After a short-lived tickle attack from both mommies, Henry was read a bedtime story and tucked into bed. This allowed the two women a moment of reprieve, after an evening of perfecting the art of friendly tolerance. Regina was slipping off her heels by the body length mirror as she read through a small pamphlet that was given by the doors of the auditorium.
"You're unusually quiet," Emma observed without looking up from her reading material. "Afraid I'm going to ask you to continue what you started out there?"
Regina's upper lip curled in disdain. "You know that I'm not afraid of anything." Her nostrils flared slightly at the mere implication. She was not weak. "Daniel and I were going to run away. We thought we could escape fate. We were fools."
"Maybe you just weren't running in the right direction," Emma wondered aloud, finally lowering the document to focus her gaze squarely on her once adversary. "We both were."
"If you're trying to get me to say it, I'm going to tell you right now that it's not happening."
"Regina," the blonde sighed, reaching up to pinch the bridge of her nose. "If I really needed you to say anything, I wouldn't be here. I know better than to expect more. We're two warm bodies sharing a bed.
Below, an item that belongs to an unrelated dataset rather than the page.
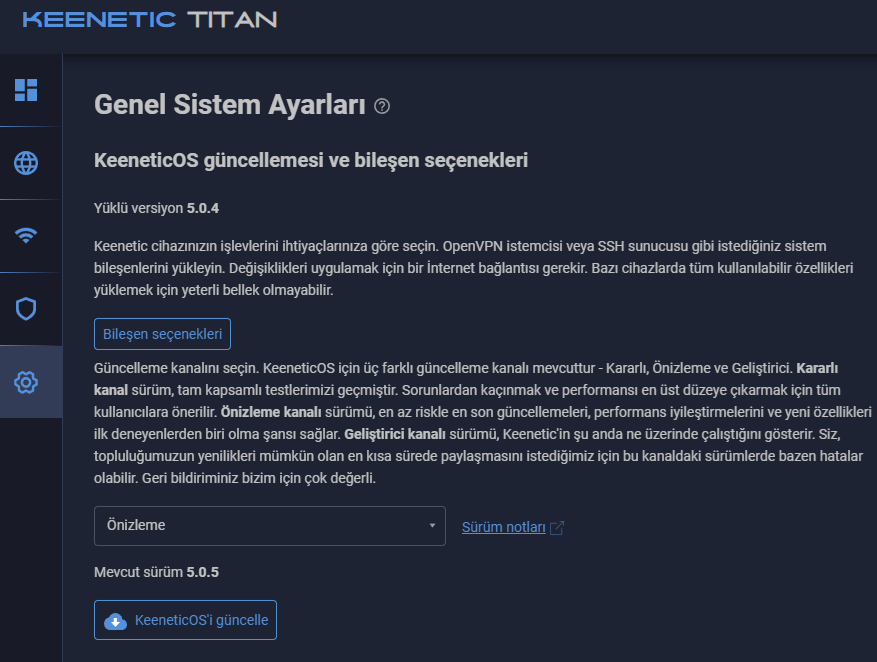Open the Bileşen seçenekleri options

click(163, 333)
That's all." There was more, Regina could see it in the way she inhaled sharply, bracing herself.
"... But what I know and what I feel are two separate things."
The intensity in her gaze was too much and they were both forced to look away.
"I'll be by in the morning, to take Henry to school," Emma finally continued, a dejected look on her face when her confession was met with silence. A cold, hard silence. As she collected her jacket, the savior expected her bedmate to stop her. To possibly berate and anger her, in the process of pulling her back into the bedroom. To tell her to stay without saying a word.
As she looked over her shoulder, Emma only saw Regina's back as she perched herself on the foot of the bed. Her head was bowed slightly, while her breaths came and went in short puffs of air. As soon as she felt that she was being watched, however, Regina straightened up and squared her shoulders.
It was like watching someone prepare for battle and Emma didn't have it in her to do the same, so she left.